§ Records for this task
◇ ◇ ◇ ◇ ◇ ◇ ◇
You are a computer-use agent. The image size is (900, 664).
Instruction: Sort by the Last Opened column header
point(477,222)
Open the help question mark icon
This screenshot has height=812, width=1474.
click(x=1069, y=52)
◇ ◇ ◇ ◇ ◇ ◇ ◇
§ The task
Having found the line with "Instruction: Sort by", transcribe it and each line after it to the end of the entries, with no other lines.

§ Solution to the problem
Instruction: Sort by the Last Opened column header
point(477,222)
Open the help question mark icon
This screenshot has height=812, width=1474.
click(x=1069, y=52)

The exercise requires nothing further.